%%
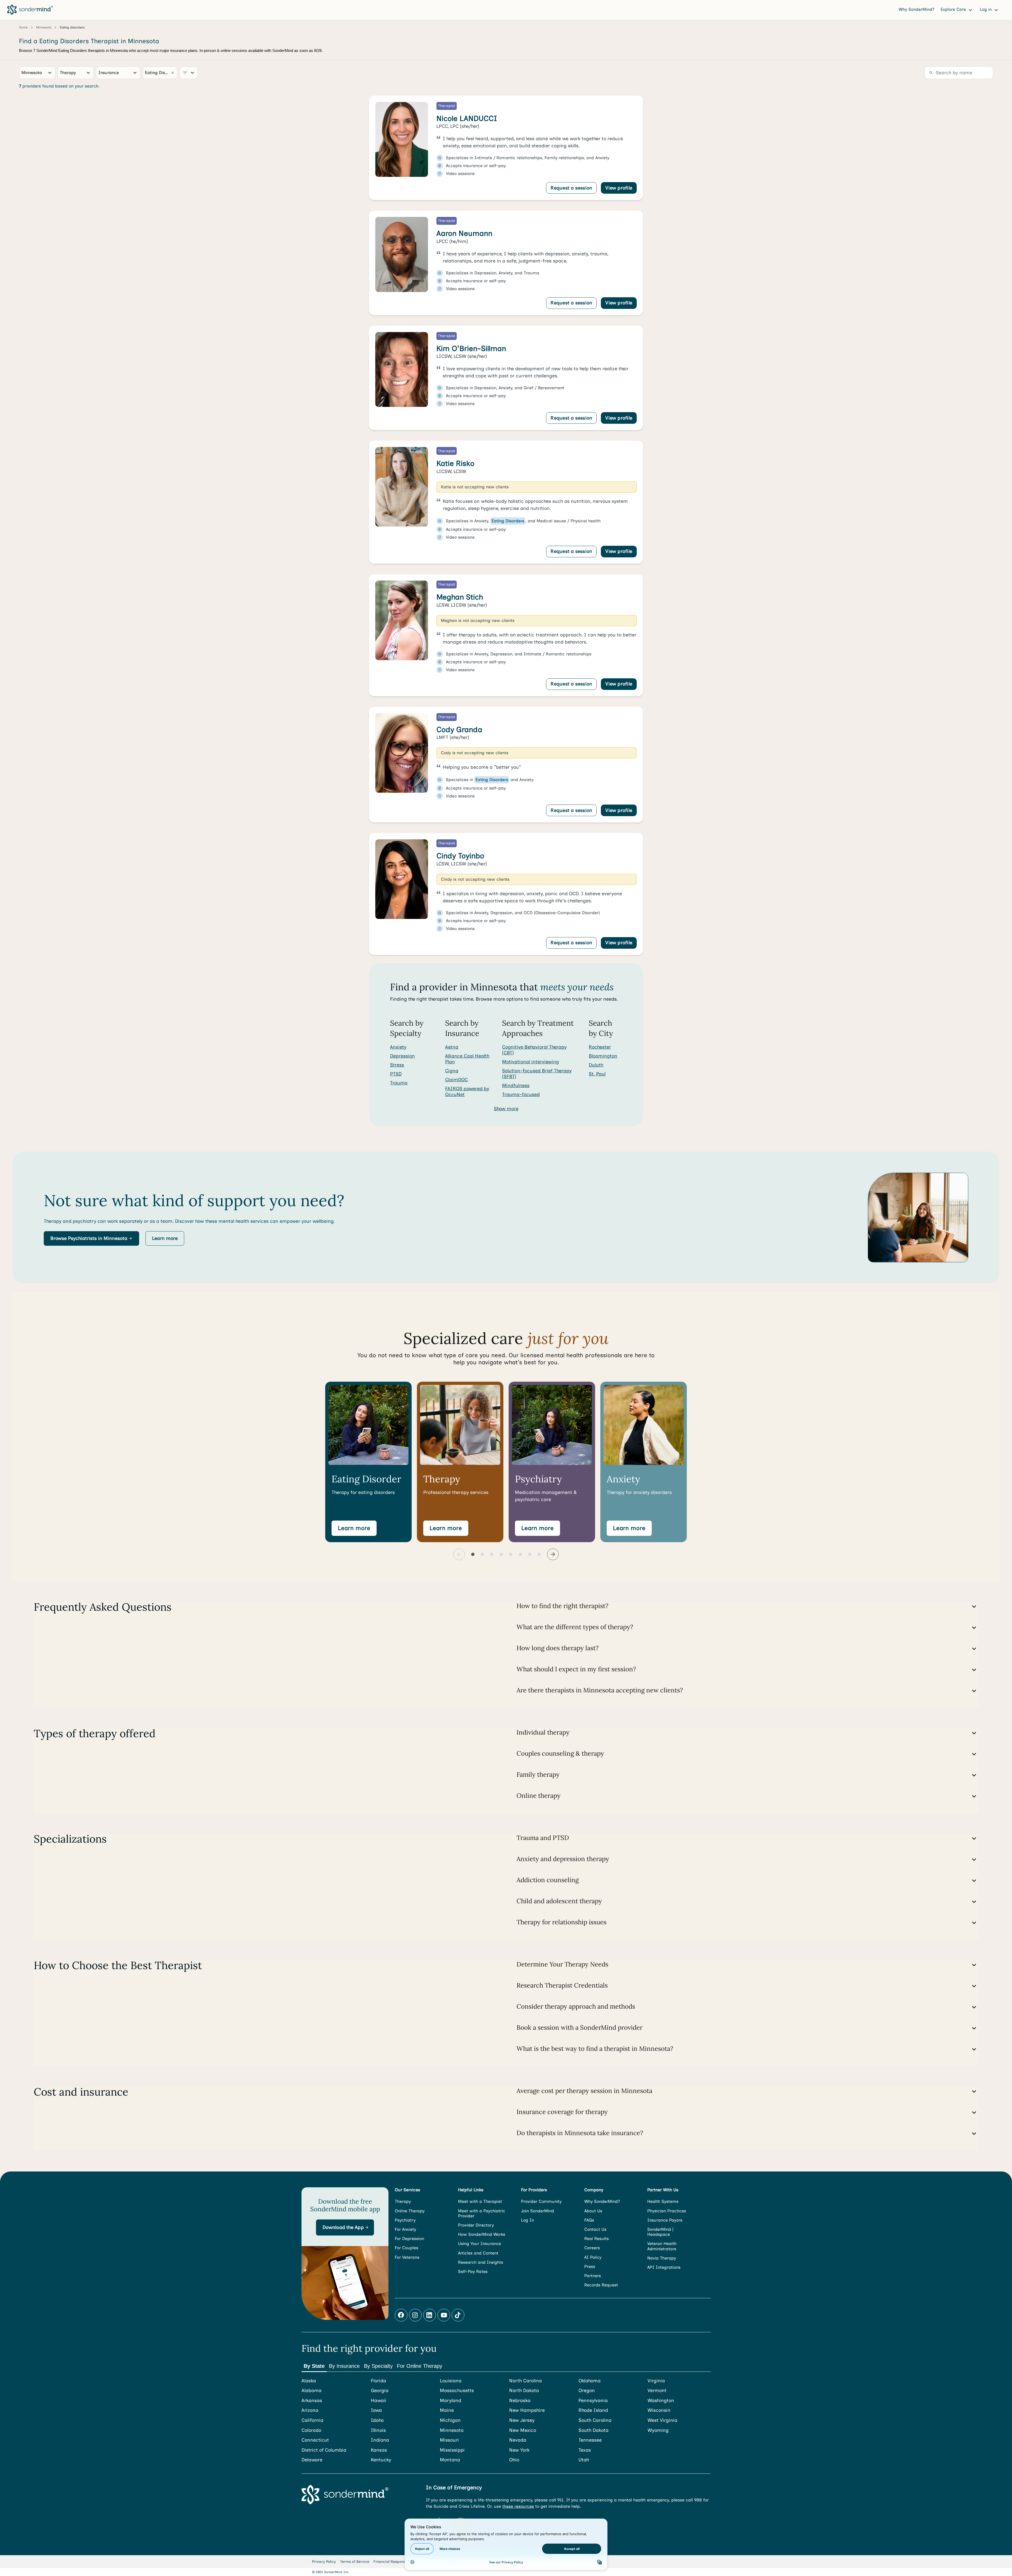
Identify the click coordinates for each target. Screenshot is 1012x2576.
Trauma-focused (521, 1094)
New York (519, 2450)
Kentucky (381, 2460)
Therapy (403, 2201)
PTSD (396, 1074)
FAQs (589, 2220)
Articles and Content (478, 2253)
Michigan (450, 2420)
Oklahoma (589, 2381)
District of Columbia (323, 2450)
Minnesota (452, 2430)
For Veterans (407, 2257)
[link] (506, 148)
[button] (91, 1238)
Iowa (376, 2410)
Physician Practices (666, 2210)
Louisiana (450, 2381)
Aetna (451, 1047)
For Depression (409, 2238)
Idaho (377, 2420)
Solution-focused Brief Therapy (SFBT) (537, 1073)
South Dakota (593, 2430)
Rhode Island (593, 2410)
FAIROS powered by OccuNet (467, 1091)
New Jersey (521, 2420)
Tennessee (590, 2440)
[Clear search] (172, 72)
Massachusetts (457, 2390)
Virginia (656, 2381)
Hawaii (378, 2400)
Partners (592, 2275)
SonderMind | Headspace (660, 2232)
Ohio (514, 2460)
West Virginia (662, 2420)
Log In (527, 2220)
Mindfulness (515, 1085)
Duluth (596, 1065)
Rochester (600, 1047)
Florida (378, 2381)
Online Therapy (410, 2210)
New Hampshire (527, 2410)
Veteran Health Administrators (662, 2246)
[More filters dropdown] (188, 72)
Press (589, 2266)
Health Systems (662, 2201)
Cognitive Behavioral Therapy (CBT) (534, 1050)
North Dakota (524, 2390)
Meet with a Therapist (480, 2201)
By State (314, 2366)
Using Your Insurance (479, 2243)
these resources (518, 2506)
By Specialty (378, 2366)
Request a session (571, 188)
%%
Above are the records; repeat their lines from the first through the line containing "Aetna (451, 1047)", and leave out each picture.

Identify the click coordinates for each target. Screenshot is 1012x2576.
Trauma-focused (521, 1094)
New York (519, 2450)
Kentucky (381, 2460)
Therapy (403, 2201)
PTSD (396, 1074)
FAQs (589, 2220)
Articles and Content (478, 2253)
Michigan (450, 2420)
Oklahoma (589, 2381)
District of Columbia (323, 2450)
Minnesota (452, 2430)
For Veterans (407, 2257)
[link] (506, 148)
[button] (91, 1238)
Iowa (376, 2410)
Physician Practices (666, 2210)
Louisiana (450, 2381)
Aetna (451, 1047)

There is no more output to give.